Tuesday, May 20th, 2025, at 19:30 CET (doors open at 19:00) at the National Museum of Antiquities, Leiden
Prof. Dr. Elizabeth Marlowe
Normalizing Loot: A Case Study of a Plundered Imperial Shrine

This talk discusses a corpus of dozens of life-size bronze statues of Roman emperors and empresses that were looted in the 1960s at Bubon, an unexcavated site in southern Turkey, and ended up in collections across the U.S. What was this site originally? What was lost in the process of their looting? Why – and how – are some museums resisting efforts to return these statues to Turkey today?
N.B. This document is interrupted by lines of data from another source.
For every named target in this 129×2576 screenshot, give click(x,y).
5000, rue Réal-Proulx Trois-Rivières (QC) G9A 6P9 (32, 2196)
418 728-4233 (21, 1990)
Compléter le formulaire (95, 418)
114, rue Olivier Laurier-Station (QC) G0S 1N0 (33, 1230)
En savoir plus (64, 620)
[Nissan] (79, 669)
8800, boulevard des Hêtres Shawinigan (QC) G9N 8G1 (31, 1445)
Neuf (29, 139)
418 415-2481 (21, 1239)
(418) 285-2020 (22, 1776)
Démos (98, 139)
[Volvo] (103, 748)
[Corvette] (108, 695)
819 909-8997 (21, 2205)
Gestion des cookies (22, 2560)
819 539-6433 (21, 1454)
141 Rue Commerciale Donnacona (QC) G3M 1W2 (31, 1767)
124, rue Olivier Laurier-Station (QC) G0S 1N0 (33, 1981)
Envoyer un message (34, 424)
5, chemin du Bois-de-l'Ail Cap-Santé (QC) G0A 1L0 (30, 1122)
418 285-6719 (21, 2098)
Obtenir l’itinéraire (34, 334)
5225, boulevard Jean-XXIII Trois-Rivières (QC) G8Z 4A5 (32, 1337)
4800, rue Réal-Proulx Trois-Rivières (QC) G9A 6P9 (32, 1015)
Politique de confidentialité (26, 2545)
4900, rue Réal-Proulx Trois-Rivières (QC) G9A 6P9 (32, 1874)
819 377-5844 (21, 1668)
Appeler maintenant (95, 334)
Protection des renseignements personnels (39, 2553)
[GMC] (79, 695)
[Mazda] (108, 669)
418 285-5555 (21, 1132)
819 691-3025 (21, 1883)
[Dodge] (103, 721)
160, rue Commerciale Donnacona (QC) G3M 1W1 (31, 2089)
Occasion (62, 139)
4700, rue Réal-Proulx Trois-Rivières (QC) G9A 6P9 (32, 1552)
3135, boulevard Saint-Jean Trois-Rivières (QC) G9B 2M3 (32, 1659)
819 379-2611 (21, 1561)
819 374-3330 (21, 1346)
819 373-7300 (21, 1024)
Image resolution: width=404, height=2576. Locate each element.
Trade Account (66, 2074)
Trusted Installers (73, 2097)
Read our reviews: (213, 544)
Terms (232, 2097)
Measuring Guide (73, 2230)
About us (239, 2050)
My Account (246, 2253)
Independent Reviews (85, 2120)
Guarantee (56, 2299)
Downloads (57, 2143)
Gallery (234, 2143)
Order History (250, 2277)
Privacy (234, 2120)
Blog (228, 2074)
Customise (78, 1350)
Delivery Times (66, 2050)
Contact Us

Download the print version of the lecture

Elizabeth Marlowe studied Art History and Classics as an undergraduate and earned her Ph.D in ancient art history at Columbia University. She is the author of several articles about Constantinian monuments in the city of Rome and Shaky Ground: Context, Connoisseurship, and the History of Roman Art (2013). Her most recent publications offer critical perspectives on museum labels, the ‘Elgin Marbles’, and a group of statues looted from Turkey and their display in American museums. She teaches at Colgate University (New York), where she is the Chair of the Art Department as well as the founder and director of the Program in Museum Studies.
Moderator: Dr. Benjamin Rous (University of Amsterdam).